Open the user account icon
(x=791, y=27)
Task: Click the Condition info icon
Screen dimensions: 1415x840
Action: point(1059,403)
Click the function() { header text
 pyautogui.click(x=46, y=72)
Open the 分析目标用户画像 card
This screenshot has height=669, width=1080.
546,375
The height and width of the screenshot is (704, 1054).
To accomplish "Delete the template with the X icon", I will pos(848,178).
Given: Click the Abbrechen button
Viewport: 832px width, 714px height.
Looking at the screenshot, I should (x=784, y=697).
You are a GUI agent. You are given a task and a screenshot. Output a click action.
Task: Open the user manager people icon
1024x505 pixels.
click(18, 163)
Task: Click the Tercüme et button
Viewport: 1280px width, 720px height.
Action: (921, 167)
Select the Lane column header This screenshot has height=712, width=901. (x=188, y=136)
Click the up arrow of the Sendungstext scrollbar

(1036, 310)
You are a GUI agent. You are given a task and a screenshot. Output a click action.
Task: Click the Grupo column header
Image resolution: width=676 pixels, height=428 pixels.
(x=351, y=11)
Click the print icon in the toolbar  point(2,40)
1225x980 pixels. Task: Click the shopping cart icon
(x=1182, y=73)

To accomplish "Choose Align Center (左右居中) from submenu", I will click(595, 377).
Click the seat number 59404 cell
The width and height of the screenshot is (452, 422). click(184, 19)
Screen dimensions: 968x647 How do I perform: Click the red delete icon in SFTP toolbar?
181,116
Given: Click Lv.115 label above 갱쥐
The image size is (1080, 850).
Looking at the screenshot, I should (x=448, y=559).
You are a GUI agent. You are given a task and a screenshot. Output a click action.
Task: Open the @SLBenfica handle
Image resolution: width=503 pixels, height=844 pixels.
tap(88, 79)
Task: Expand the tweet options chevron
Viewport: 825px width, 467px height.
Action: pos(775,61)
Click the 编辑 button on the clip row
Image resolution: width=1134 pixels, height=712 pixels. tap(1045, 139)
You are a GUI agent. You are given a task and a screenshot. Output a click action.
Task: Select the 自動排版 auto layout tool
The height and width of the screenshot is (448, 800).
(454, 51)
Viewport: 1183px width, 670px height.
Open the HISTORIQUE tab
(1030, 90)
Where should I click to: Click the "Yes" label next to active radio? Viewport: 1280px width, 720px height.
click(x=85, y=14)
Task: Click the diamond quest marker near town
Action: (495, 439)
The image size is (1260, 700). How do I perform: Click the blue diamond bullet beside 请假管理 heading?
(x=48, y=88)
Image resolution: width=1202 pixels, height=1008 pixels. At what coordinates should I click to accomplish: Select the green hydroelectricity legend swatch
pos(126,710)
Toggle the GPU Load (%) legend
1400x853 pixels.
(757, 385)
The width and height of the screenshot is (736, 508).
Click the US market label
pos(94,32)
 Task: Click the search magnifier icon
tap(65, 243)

◇ ◇ ◇

## Your instructions
Print every entry exactly as it appears.

## Response below
Open the user account icon
(x=791, y=27)
Task: Click the Condition info icon
Screen dimensions: 1415x840
Action: point(1059,403)
Click the function() { header text
 pyautogui.click(x=46, y=72)
Open the 分析目标用户画像 card
This screenshot has height=669, width=1080.
546,375
The height and width of the screenshot is (704, 1054).
To accomplish "Delete the template with the X icon", I will pos(848,178).
Given: Click the Abbrechen button
Viewport: 832px width, 714px height.
Looking at the screenshot, I should (x=784, y=697).
You are a GUI agent. You are given a task and a screenshot. Output a click action.
Task: Open the user manager people icon
1024x505 pixels.
click(18, 163)
Task: Click the Tercüme et button
Viewport: 1280px width, 720px height.
Action: (921, 167)
Select the Lane column header This screenshot has height=712, width=901. (x=188, y=136)
Click the up arrow of the Sendungstext scrollbar

(1036, 310)
You are a GUI agent. You are given a task and a screenshot. Output a click action.
Task: Click the Grupo column header
Image resolution: width=676 pixels, height=428 pixels.
(x=351, y=11)
Click the print icon in the toolbar  point(2,40)
1225x980 pixels. Task: Click the shopping cart icon
(x=1182, y=73)

To accomplish "Choose Align Center (左右居中) from submenu", I will click(595, 377).
Click the seat number 59404 cell
The width and height of the screenshot is (452, 422). click(184, 19)
Screen dimensions: 968x647 How do I perform: Click the red delete icon in SFTP toolbar?
181,116
Given: Click Lv.115 label above 갱쥐
The image size is (1080, 850).
Looking at the screenshot, I should (x=448, y=559).
You are a GUI agent. You are given a task and a screenshot. Output a click action.
Task: Open the @SLBenfica handle
Image resolution: width=503 pixels, height=844 pixels.
tap(88, 79)
Task: Expand the tweet options chevron
Viewport: 825px width, 467px height.
Action: pos(775,61)
Click the 编辑 button on the clip row
Image resolution: width=1134 pixels, height=712 pixels. tap(1045, 139)
You are a GUI agent. You are given a task and a screenshot. Output a click action.
Task: Select the 自動排版 auto layout tool
The height and width of the screenshot is (448, 800).
(454, 51)
Viewport: 1183px width, 670px height.
Open the HISTORIQUE tab
(1030, 90)
Where should I click to: Click the "Yes" label next to active radio? Viewport: 1280px width, 720px height.
click(x=85, y=14)
Task: Click the diamond quest marker near town
Action: (495, 439)
The image size is (1260, 700). How do I perform: Click the blue diamond bullet beside 请假管理 heading?
(x=48, y=88)
Image resolution: width=1202 pixels, height=1008 pixels. At what coordinates should I click to accomplish: Select the green hydroelectricity legend swatch
pos(126,710)
Toggle the GPU Load (%) legend
1400x853 pixels.
(757, 385)
The width and height of the screenshot is (736, 508).
Click the US market label
pos(94,32)
 Task: Click the search magnifier icon
tap(65, 243)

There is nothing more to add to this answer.